Die israelische Armee ist im umkämpften palästinensischen Gaza-Streifen nach Angaben von Augenzeugen in die Hamas-Hochburg Khan Younis vorgestoßen. Mehrere Panzer rollten am Dienstag in den frühen Morgenstunden mit Unterstützung der Luftwaffe in die zweitgrößte Stadt des Küstengebietes ein, wo es zu heftigen Feuergefechte mit Hamas-Kämpfern und Mitgliedern anderer Gruppen kam, wie Augenzeugen berichteten. Ein israelischer Armeesprecher wollte die Berichte zunächst nicht bestätigen.

Erneut Tote
Bei einem Panzerangriff wurden in Deir al-Balah im Zentrum des Gaza-Streifens am Morgen sechs Palästinenser getötet, wie Augenzeugen und palästinensische Ärzte berichteten. Bei den Opfern soll es sich um vier Hamas-Aktivisten und zwei Mitglieder des Islamischen Jihad handeln. Die Männer hatten sich in einem Haus verschanzt und starben bei einem Schusswechsel mit der israelischen Armee. Auch in der Stadt Gaza gingen die Gefechte weiter. Die Stadt und der gesamte nördliche Gaza-Streifen waren ohne Strom.

(Aufgelistete Einträge):
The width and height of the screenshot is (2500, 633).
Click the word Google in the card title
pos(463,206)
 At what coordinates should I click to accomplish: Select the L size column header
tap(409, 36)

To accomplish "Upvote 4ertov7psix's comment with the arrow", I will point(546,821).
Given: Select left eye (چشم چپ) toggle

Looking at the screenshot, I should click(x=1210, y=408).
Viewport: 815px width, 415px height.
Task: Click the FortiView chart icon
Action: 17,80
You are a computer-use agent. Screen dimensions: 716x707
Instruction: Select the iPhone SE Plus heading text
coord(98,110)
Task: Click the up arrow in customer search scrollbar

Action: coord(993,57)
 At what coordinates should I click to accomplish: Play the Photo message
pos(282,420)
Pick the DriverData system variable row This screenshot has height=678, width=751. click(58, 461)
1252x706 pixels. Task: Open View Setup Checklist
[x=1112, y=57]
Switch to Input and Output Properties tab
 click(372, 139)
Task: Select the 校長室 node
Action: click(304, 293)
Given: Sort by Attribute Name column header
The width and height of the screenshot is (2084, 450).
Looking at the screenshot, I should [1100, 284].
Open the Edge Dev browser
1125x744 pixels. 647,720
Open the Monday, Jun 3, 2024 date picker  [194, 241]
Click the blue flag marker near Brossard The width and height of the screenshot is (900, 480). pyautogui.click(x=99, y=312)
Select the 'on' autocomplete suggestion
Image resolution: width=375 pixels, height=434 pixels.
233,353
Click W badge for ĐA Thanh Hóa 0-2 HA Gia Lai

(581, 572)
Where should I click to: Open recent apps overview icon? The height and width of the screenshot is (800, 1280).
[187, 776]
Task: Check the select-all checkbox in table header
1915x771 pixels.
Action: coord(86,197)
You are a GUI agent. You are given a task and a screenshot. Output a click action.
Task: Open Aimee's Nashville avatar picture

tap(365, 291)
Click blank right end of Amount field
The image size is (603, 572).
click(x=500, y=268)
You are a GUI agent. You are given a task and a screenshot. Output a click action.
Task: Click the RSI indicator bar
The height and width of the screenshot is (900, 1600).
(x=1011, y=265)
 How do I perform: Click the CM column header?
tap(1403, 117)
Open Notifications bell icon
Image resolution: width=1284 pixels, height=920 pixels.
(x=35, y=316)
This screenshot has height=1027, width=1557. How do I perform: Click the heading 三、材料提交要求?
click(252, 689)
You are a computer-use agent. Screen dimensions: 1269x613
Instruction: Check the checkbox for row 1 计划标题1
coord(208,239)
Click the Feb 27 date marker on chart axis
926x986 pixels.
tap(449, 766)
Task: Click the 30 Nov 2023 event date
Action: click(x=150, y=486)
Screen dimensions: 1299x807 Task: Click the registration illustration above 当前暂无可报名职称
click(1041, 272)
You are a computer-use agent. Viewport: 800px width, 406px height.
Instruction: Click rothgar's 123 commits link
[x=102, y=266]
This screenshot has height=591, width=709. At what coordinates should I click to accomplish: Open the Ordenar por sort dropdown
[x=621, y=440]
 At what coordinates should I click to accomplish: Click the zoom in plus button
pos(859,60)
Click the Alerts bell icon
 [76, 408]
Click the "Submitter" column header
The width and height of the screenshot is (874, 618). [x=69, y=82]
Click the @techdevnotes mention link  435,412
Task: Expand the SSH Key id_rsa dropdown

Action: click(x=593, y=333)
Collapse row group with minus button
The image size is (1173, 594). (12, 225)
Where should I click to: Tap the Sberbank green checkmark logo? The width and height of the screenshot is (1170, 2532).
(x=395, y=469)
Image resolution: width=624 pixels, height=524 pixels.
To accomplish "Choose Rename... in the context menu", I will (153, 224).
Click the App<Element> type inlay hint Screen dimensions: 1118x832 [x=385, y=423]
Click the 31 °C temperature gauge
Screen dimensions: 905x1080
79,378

(Aufgaben):
**1)** Wie viele Palästinenser wurden laut dem Textauszug bei dem Panzerangriff in Deir al-Balah getötet?
**2)** Schreiben Sie aus dem Textauszug den Abschnitt wörtlich ab, der mit den Worten „Erneut Tote“ beginnt und mit „waren ohne Strom.“ endet.
**3)** Fassen Sie den Absatz des Textauszugs, der mit „Bei einem Panzerangriff“ beginnt, als Stichpunktliste zusammen, ohne die wesentlichen Fakten wegzulassen.

(Lösungen):
**1)** Sechs Palästinenser.

**2)**
Erneut Tote
Bei einem Panzerangriff wurden in Deir al-Balah im Zentrum des Gaza-Streifens am Morgen sechs Palästinenser getötet, wie Augenzeugen und palästinensische Ärzte berichteten. Bei den Opfern soll es sich um vier Hamas-Aktivisten und zwei Mitglieder des Islamischen Jihad handeln. Die Männer hatten sich in einem Haus verschanzt und starben bei einem Schusswechsel mit der israelischen Armee. Auch in der Stadt Gaza gingen die Gefechte weiter. Die Stadt und der gesamte nördliche Gaza-Streifen waren ohne Strom.

**3)**
- Bei einem Panzerangriff in Deir al-Balah im Zentrum des Gaza-Streifens wurden am Morgen sechs Palästinenser getötet. Das berichteten Augenzeugen und palästinensische Ärzte.
- Die Opfer sollen vier Hamas-Aktivisten und zwei Mitglieder des Islamischen Jihad sein.
- Die Männer hatten sich in einem Haus verschanzt und starben bei einem Schusswechsel mit der israelischen Armee.
- In der Stadt Gaza gingen die Gefechte weiter.
- Die Stadt Gaza und der gesamte nördliche Gaza-Streifen waren ohne Strom.